-- Start --

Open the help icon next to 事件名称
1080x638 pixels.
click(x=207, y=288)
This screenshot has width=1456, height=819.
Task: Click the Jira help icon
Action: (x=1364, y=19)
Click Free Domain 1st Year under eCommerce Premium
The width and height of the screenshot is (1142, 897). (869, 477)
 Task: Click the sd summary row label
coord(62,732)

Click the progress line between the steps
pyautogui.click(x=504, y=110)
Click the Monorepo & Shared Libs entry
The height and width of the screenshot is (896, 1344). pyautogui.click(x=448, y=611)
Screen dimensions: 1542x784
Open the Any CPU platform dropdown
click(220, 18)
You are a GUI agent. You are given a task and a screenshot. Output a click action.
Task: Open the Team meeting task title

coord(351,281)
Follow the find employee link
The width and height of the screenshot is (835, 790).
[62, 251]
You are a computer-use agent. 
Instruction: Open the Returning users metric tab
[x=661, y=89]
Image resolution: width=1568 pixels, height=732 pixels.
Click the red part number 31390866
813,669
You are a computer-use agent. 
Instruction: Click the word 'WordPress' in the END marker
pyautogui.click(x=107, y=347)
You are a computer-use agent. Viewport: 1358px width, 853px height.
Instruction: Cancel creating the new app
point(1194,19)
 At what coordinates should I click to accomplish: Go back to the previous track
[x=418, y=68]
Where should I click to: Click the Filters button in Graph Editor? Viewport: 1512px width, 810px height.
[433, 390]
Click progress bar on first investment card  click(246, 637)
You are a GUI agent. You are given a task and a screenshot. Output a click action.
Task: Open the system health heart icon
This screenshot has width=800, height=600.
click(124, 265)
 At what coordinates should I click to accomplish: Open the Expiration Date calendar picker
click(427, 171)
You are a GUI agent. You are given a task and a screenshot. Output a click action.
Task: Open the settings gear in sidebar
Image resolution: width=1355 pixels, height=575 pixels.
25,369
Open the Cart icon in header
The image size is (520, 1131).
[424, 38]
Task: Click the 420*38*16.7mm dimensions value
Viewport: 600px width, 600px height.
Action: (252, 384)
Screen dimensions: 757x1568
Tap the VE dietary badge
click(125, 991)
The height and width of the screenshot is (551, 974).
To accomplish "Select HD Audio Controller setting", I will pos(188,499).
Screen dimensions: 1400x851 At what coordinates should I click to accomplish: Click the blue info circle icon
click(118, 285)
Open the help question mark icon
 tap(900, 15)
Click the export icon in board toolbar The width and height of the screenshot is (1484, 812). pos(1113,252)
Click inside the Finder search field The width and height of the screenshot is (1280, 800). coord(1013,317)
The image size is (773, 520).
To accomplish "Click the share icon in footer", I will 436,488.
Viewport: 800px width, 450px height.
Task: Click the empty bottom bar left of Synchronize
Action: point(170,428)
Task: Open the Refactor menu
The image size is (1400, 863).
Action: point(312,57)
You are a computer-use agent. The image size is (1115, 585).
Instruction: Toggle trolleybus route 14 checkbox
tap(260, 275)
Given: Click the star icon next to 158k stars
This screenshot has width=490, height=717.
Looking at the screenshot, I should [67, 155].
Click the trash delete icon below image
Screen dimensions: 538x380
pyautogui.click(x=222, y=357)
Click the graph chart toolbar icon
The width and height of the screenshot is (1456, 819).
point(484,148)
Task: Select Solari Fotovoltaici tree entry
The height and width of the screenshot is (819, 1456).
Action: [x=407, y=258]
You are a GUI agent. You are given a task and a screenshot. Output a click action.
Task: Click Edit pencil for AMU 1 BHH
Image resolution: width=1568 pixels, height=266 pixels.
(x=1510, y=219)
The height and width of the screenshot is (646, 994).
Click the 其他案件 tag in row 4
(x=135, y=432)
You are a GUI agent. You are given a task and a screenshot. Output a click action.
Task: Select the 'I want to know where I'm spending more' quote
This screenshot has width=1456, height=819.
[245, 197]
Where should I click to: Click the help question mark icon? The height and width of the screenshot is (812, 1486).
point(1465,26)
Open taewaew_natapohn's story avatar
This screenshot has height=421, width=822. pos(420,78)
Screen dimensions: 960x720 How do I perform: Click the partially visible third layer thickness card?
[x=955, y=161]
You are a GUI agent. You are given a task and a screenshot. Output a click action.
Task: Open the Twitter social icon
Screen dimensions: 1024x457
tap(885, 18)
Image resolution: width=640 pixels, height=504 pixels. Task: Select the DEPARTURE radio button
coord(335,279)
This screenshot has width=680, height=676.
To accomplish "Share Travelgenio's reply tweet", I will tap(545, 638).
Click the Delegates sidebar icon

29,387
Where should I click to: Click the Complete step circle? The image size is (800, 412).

-- End --

**What is expected:** Reproduce all of the records above line for line, changing nothing.

**Output below:**
Open the help icon next to 事件名称
1080x638 pixels.
click(x=207, y=288)
This screenshot has width=1456, height=819.
Task: Click the Jira help icon
Action: (x=1364, y=19)
Click Free Domain 1st Year under eCommerce Premium
The width and height of the screenshot is (1142, 897). (869, 477)
 Task: Click the sd summary row label
coord(62,732)

Click the progress line between the steps
pyautogui.click(x=504, y=110)
Click the Monorepo & Shared Libs entry
The height and width of the screenshot is (896, 1344). pyautogui.click(x=448, y=611)
Screen dimensions: 1542x784
Open the Any CPU platform dropdown
click(220, 18)
You are a GUI agent. You are given a task and a screenshot. Output a click action.
Task: Open the Team meeting task title

coord(351,281)
Follow the find employee link
The width and height of the screenshot is (835, 790).
[62, 251]
You are a computer-use agent. 
Instruction: Open the Returning users metric tab
[x=661, y=89]
Image resolution: width=1568 pixels, height=732 pixels.
Click the red part number 31390866
813,669
You are a computer-use agent. 
Instruction: Click the word 'WordPress' in the END marker
pyautogui.click(x=107, y=347)
You are a computer-use agent. Viewport: 1358px width, 853px height.
Instruction: Cancel creating the new app
point(1194,19)
 At what coordinates should I click to accomplish: Go back to the previous track
[x=418, y=68]
Where should I click to: Click the Filters button in Graph Editor? Viewport: 1512px width, 810px height.
[433, 390]
Click progress bar on first investment card  click(246, 637)
You are a GUI agent. You are given a task and a screenshot. Output a click action.
Task: Open the system health heart icon
This screenshot has width=800, height=600.
click(124, 265)
 At what coordinates should I click to accomplish: Open the Expiration Date calendar picker
click(427, 171)
You are a GUI agent. You are given a task and a screenshot. Output a click action.
Task: Open the settings gear in sidebar
Image resolution: width=1355 pixels, height=575 pixels.
25,369
Open the Cart icon in header
The image size is (520, 1131).
[424, 38]
Task: Click the 420*38*16.7mm dimensions value
Viewport: 600px width, 600px height.
Action: (252, 384)
Screen dimensions: 757x1568
Tap the VE dietary badge
click(125, 991)
The height and width of the screenshot is (551, 974).
To accomplish "Select HD Audio Controller setting", I will pos(188,499).
Screen dimensions: 1400x851 At what coordinates should I click to accomplish: Click the blue info circle icon
click(118, 285)
Open the help question mark icon
 tap(900, 15)
Click the export icon in board toolbar The width and height of the screenshot is (1484, 812). pos(1113,252)
Click inside the Finder search field The width and height of the screenshot is (1280, 800). coord(1013,317)
The image size is (773, 520).
To accomplish "Click the share icon in footer", I will 436,488.
Viewport: 800px width, 450px height.
Task: Click the empty bottom bar left of Synchronize
Action: point(170,428)
Task: Open the Refactor menu
The image size is (1400, 863).
Action: point(312,57)
You are a computer-use agent. The image size is (1115, 585).
Instruction: Toggle trolleybus route 14 checkbox
tap(260, 275)
Given: Click the star icon next to 158k stars
This screenshot has width=490, height=717.
Looking at the screenshot, I should [67, 155].
Click the trash delete icon below image
Screen dimensions: 538x380
pyautogui.click(x=222, y=357)
Click the graph chart toolbar icon
The width and height of the screenshot is (1456, 819).
point(484,148)
Task: Select Solari Fotovoltaici tree entry
The height and width of the screenshot is (819, 1456).
Action: [x=407, y=258]
You are a GUI agent. You are given a task and a screenshot. Output a click action.
Task: Click Edit pencil for AMU 1 BHH
Image resolution: width=1568 pixels, height=266 pixels.
(x=1510, y=219)
The height and width of the screenshot is (646, 994).
Click the 其他案件 tag in row 4
(x=135, y=432)
You are a GUI agent. You are given a task and a screenshot. Output a click action.
Task: Select the 'I want to know where I'm spending more' quote
This screenshot has width=1456, height=819.
[245, 197]
Where should I click to: Click the help question mark icon? The height and width of the screenshot is (812, 1486).
point(1465,26)
Open taewaew_natapohn's story avatar
This screenshot has height=421, width=822. pos(420,78)
Screen dimensions: 960x720 How do I perform: Click the partially visible third layer thickness card?
[x=955, y=161]
You are a GUI agent. You are given a task and a screenshot. Output a click action.
Task: Open the Twitter social icon
Screen dimensions: 1024x457
tap(885, 18)
Image resolution: width=640 pixels, height=504 pixels. Task: Select the DEPARTURE radio button
coord(335,279)
This screenshot has width=680, height=676.
To accomplish "Share Travelgenio's reply tweet", I will tap(545, 638).
Click the Delegates sidebar icon

29,387
Where should I click to: Click the Complete step circle? The image size is (800, 412).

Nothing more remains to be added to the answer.